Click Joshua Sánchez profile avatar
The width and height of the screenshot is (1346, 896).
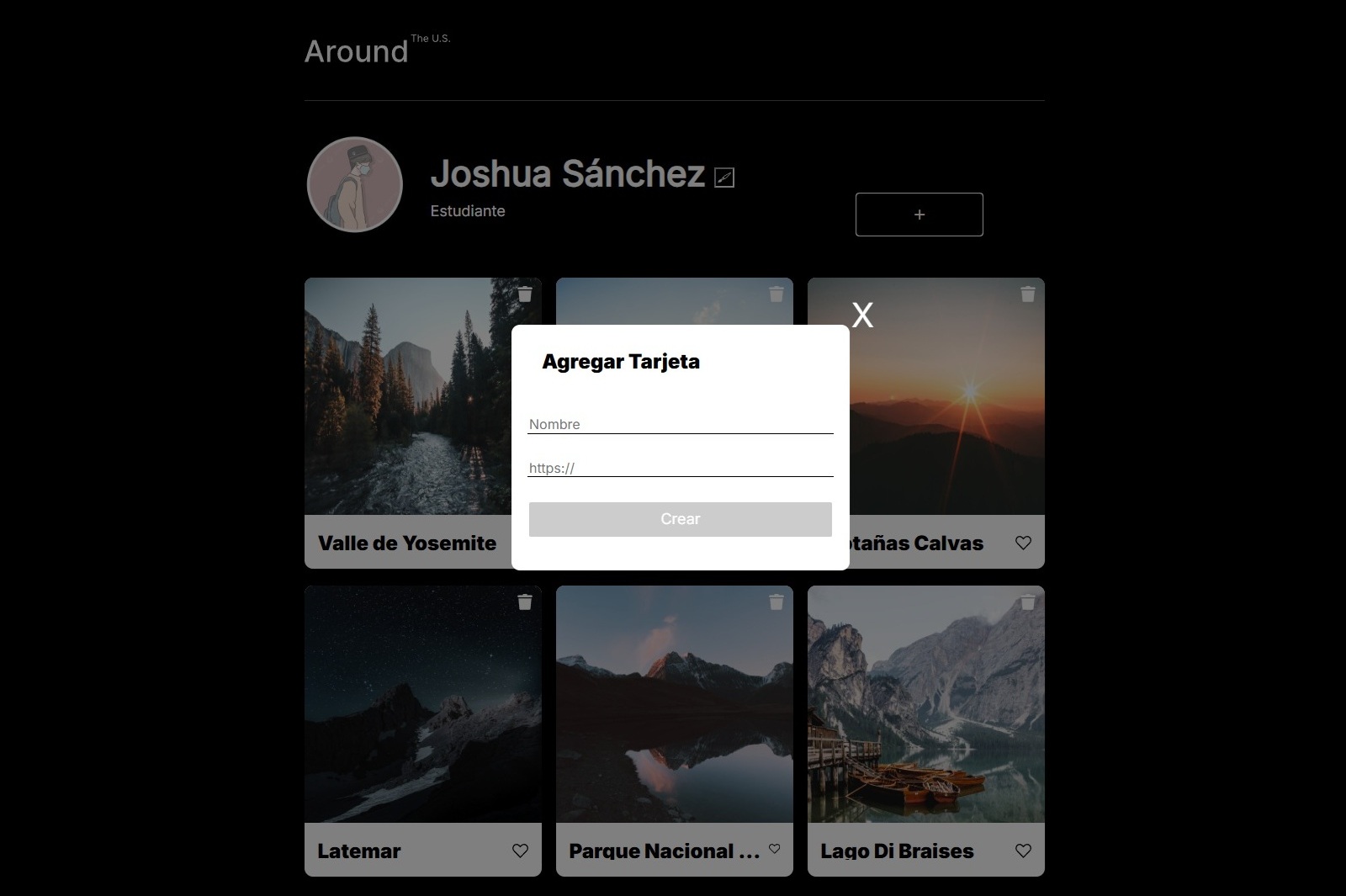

---

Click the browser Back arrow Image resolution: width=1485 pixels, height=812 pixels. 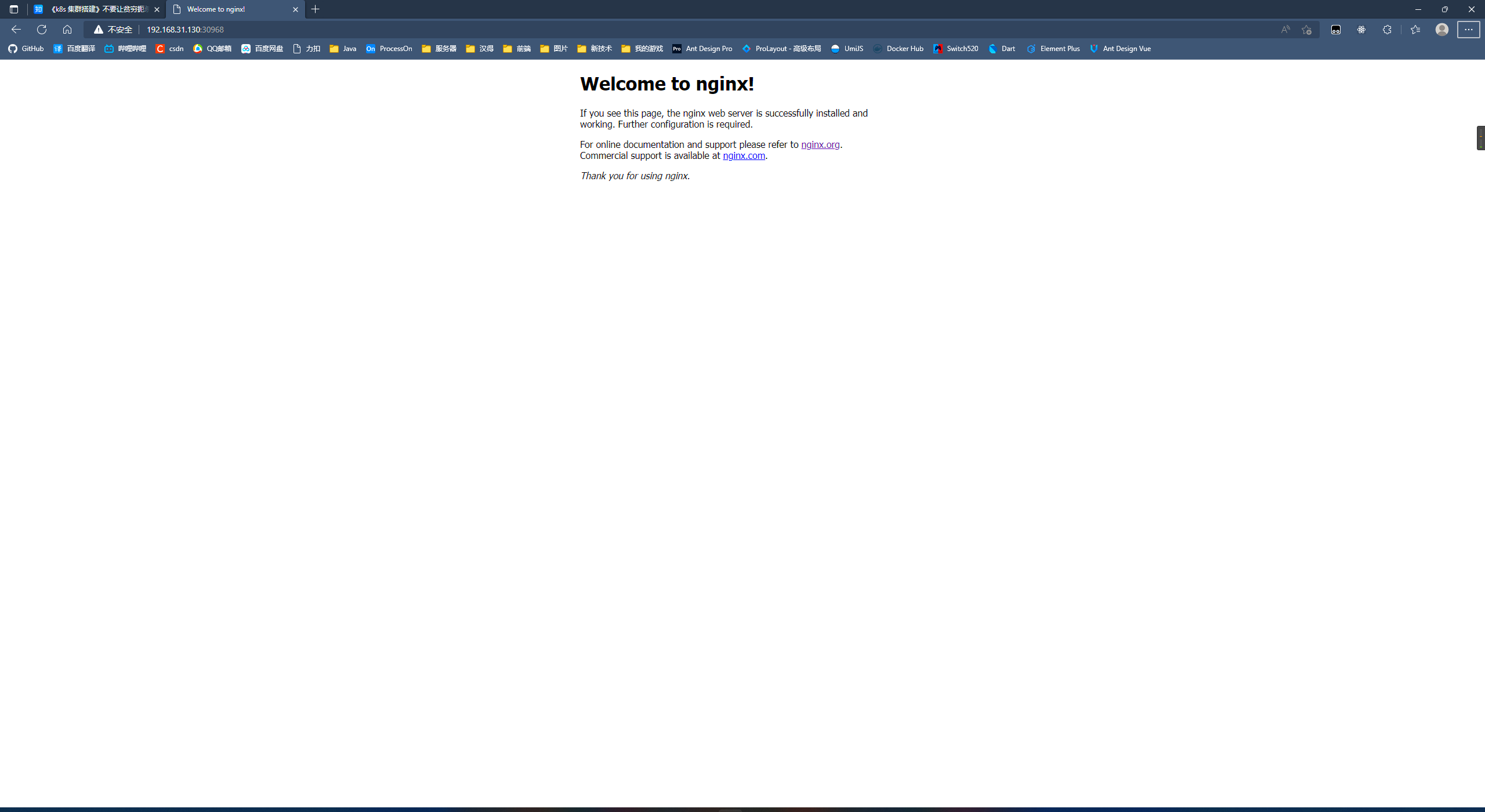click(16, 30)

--

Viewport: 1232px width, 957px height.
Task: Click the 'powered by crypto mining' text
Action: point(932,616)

任务说明 – 请更新从包含“Viewport: 1232px width, 957px height.”的那一行开始、到包含“Action: point(932,616)”的那一行结束的这几行：把其中的“crypto mining”换成“cloud storage”，其余内容保持不变，然后完整写出这几行。

参考解答 –
Viewport: 1232px width, 957px height.
Task: Click the 'powered by cloud storage' text
Action: point(932,616)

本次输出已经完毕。